Required Minimum Distributions Part 3 – Death of IRA Owner

We have discussed the basics of Required Minimum Distributions (RMDs) and how to use them to fund charitable giving. But what happens when a family member passes away owning an IRA?

While dealing with the death of a parent, the parent’s retirement account is the last thing on your mind. But careful thought should be given when a family member passes away with a retirement account, especially if that family member was already receiving RMDs at the time of their death. If not prudently taken care of, the consequences are costly.

The majority of IRA-related headaches involve year of death distributions and default beneficiaries.

Year of Death Distributions

If the deceased account owner was 70 ½ years or older at his or her death, he or she will have already started taking the RMDs. Despite their passing, the RMD for the year of death must still be distributed in the year of death to the account beneficiary.

For example, Greg dies at age 76 on November 13, 2017 and had not taken his RMD for the year 2017. The beneficiary of his IRA is his wife, Jennifer. Jennifer MUST take the 2017 RMD on or before the deadline (April 15 of 2018) or face a 50% penalty.

Thus, if you are the surviving spouse or other beneficiary of an IRA holder, you need to be aware that you might be required to withdraw the decedent’s RMD for the year in which he or she died.

Promptly calculating the amount of that RMD will require coordination between your financial advisors and attorney. The quicker this process is done, the less likely you are to run into problems and tax related penalties.

Default Beneficiaries

The fine print in the IRA agreements of a majority of financial firms contains default beneficiaries who will take if there is no living designated beneficiary. Because of this, it is extremely important for every IRA owner to designate contingent or successor beneficiaries during their lifetime.

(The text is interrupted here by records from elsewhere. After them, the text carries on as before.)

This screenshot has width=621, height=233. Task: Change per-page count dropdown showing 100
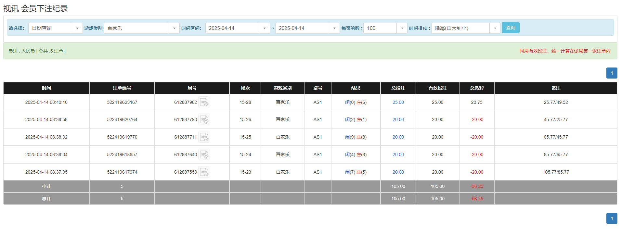pyautogui.click(x=402, y=28)
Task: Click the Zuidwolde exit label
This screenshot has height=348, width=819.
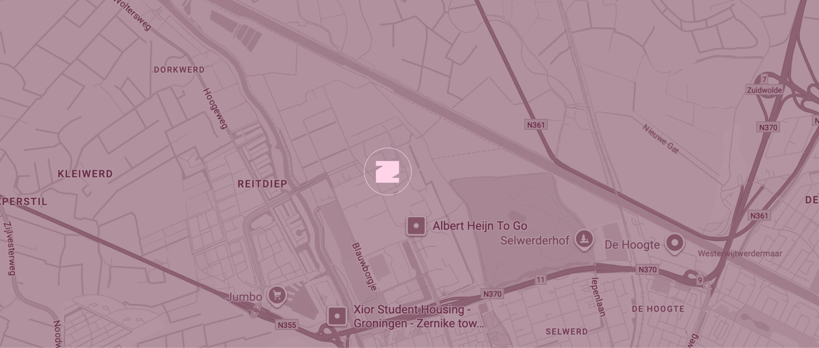Action: (x=764, y=90)
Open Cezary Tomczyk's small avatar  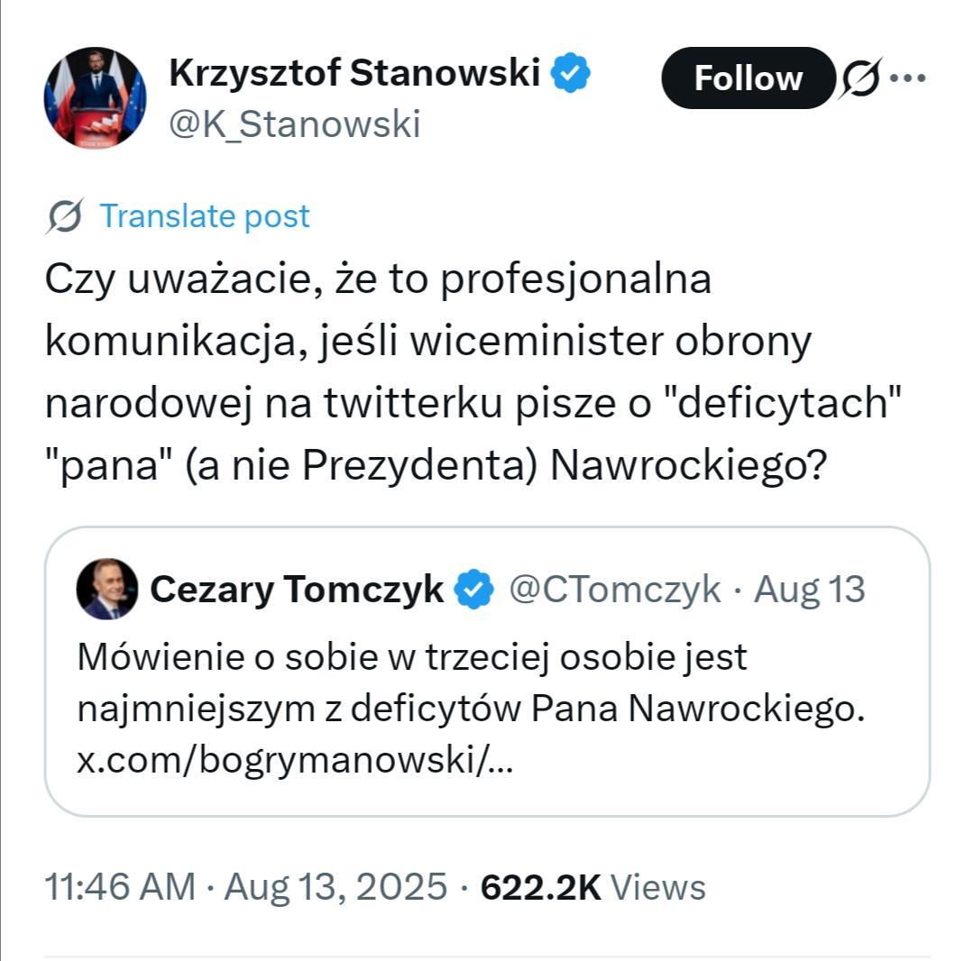(107, 589)
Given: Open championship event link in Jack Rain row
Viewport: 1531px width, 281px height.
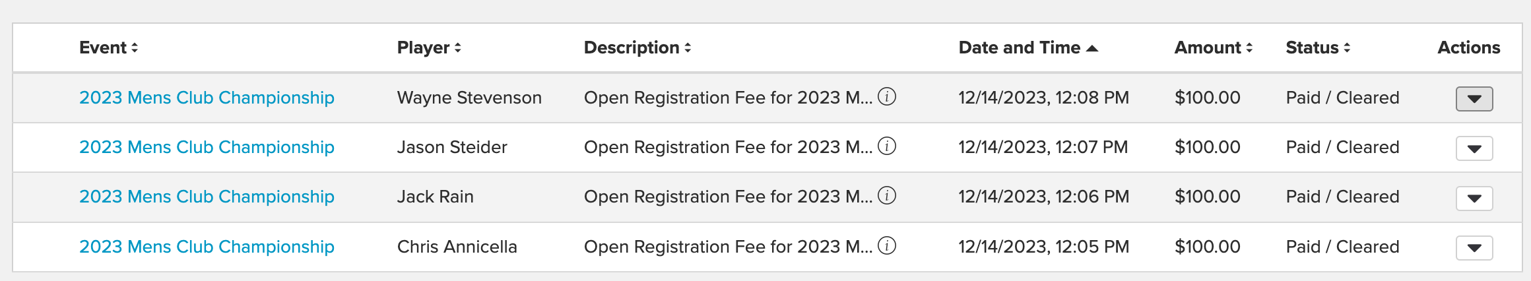Looking at the screenshot, I should 207,197.
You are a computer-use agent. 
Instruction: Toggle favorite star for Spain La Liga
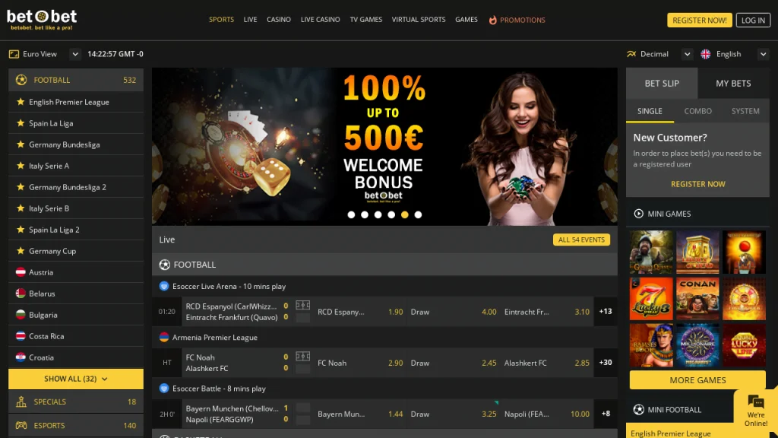[x=21, y=123]
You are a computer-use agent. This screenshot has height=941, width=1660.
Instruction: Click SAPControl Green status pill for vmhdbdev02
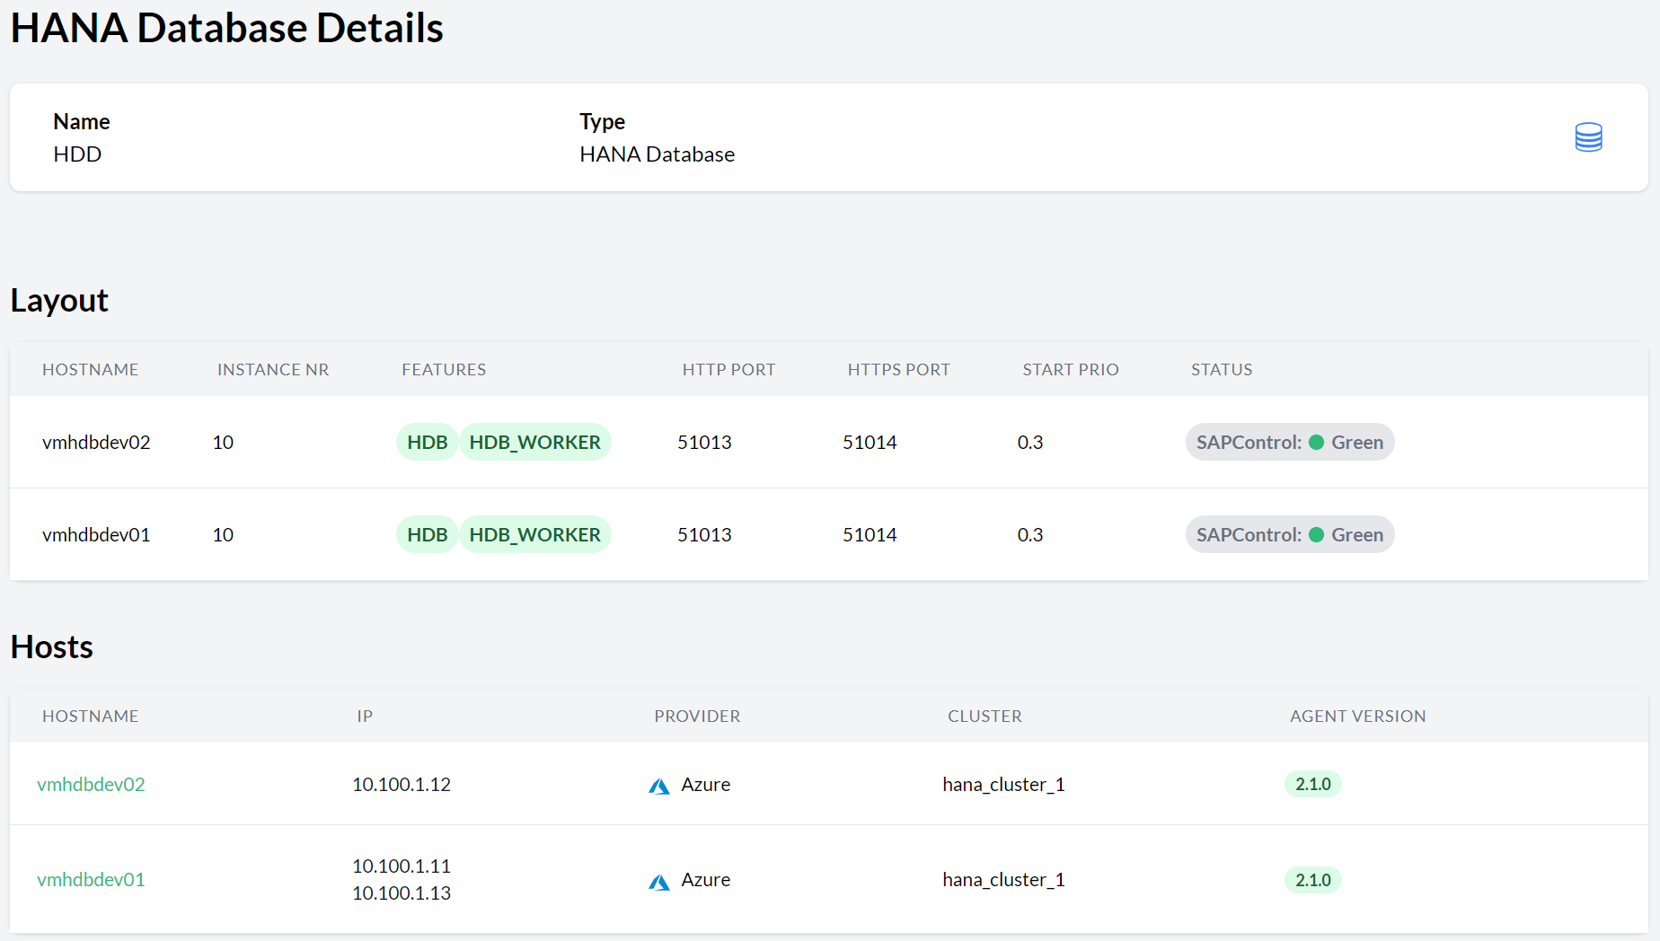(1289, 442)
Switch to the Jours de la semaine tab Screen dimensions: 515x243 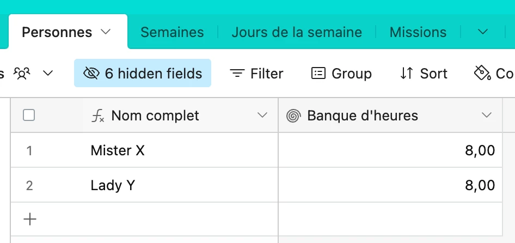(297, 32)
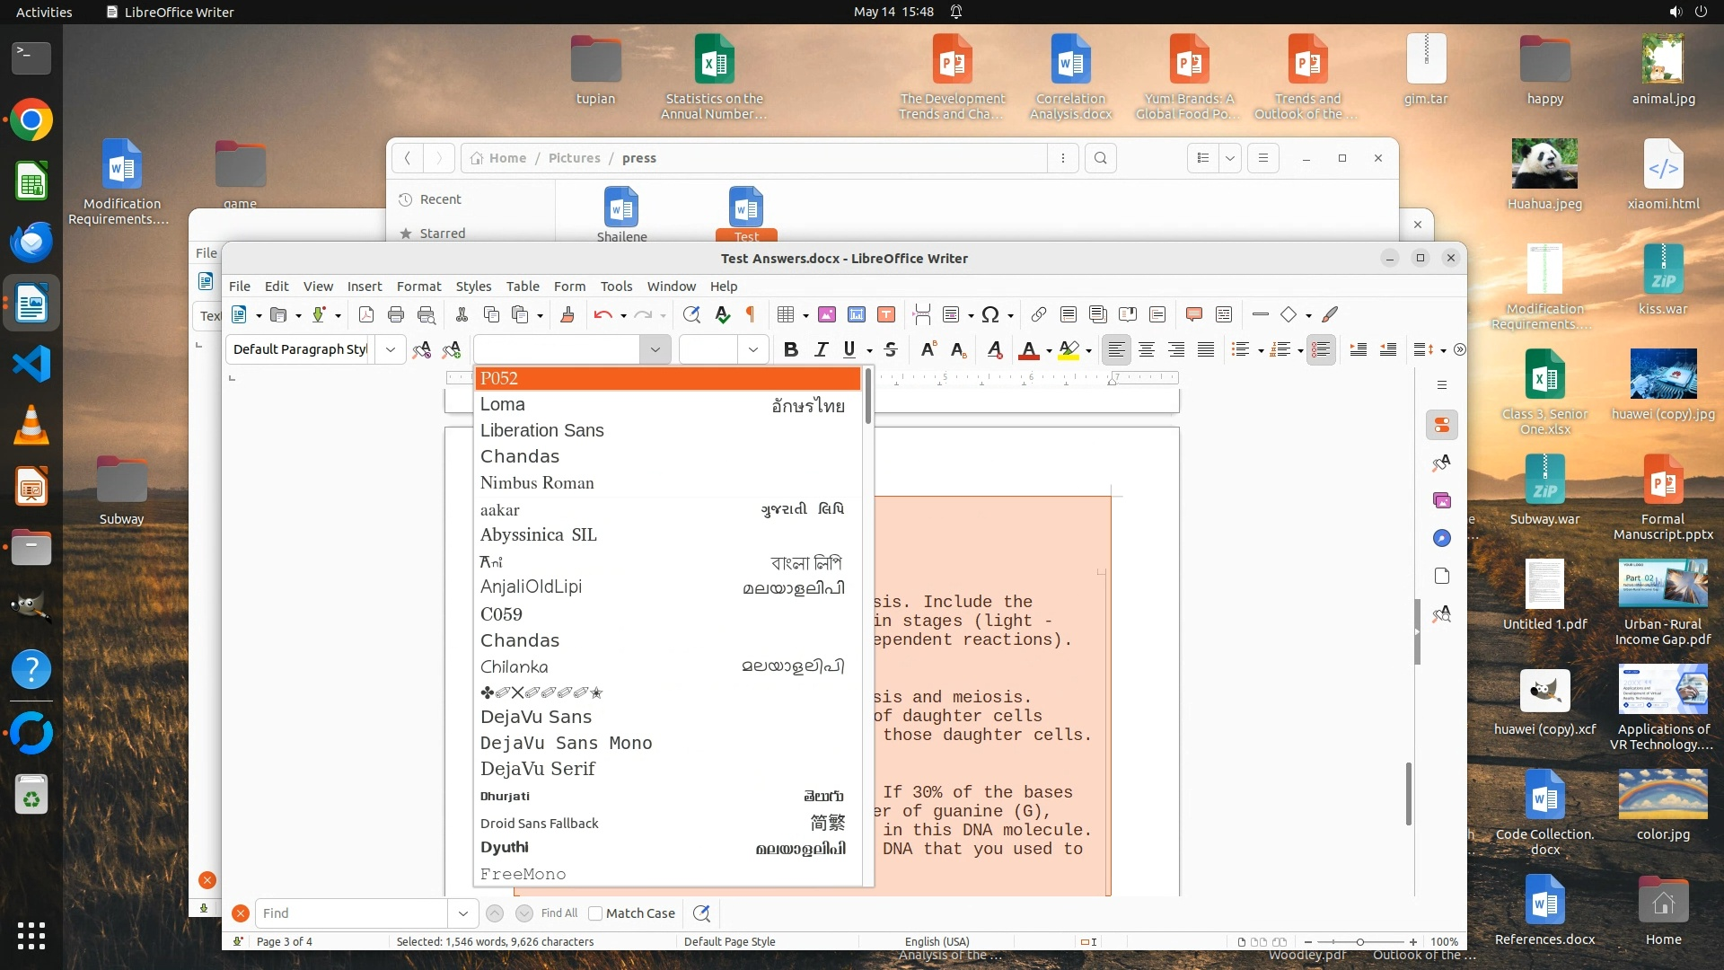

Default beneficiary provisions provide who will receive the retirement account at the death of the owner when the owner has not named a beneficiary before his or her death or if the designated beneficiary, such as a spouse, has predeceased the owner. The default beneficiary is not always the person or persons the owner would have wanted to receive the account.

For example, Robert dies and leaves his IRA to his daughter, Darci. Darci dies without having named a beneficiary of the IRA she inherited from her father.

The IRA agreement provides that, in the absence of a beneficiary designation, the default beneficiary is the account owner’s spouse. However, Darci would not have wanted the IRA to go to her second husband Ed and would have instead wanted her children to receive the IRA at her death.

Further, under their prenuptial agreement, Ed waived any rights to retirement accounts. Had Darci known Ed was the default beneficiary, she would have named her children as the successor beneficiaries of the inherited IRA.

The situation with Darci above could have expensive consequences if her children decide to go to court to try to claim their mother’s IRA. To avoid this situation, it is critical that all IRAs, including inherited IRAs, have designated beneficiaries and successor beneficiaries to ensure troubles like this to do not occur.

If your spouse or other family member has recently passed and had a retirement account, save yourself the headache, time, and money. Make sure that your loved one’s IRA is properly and promptly dealt with to ensure a smooth transition during that otherwise difficult time.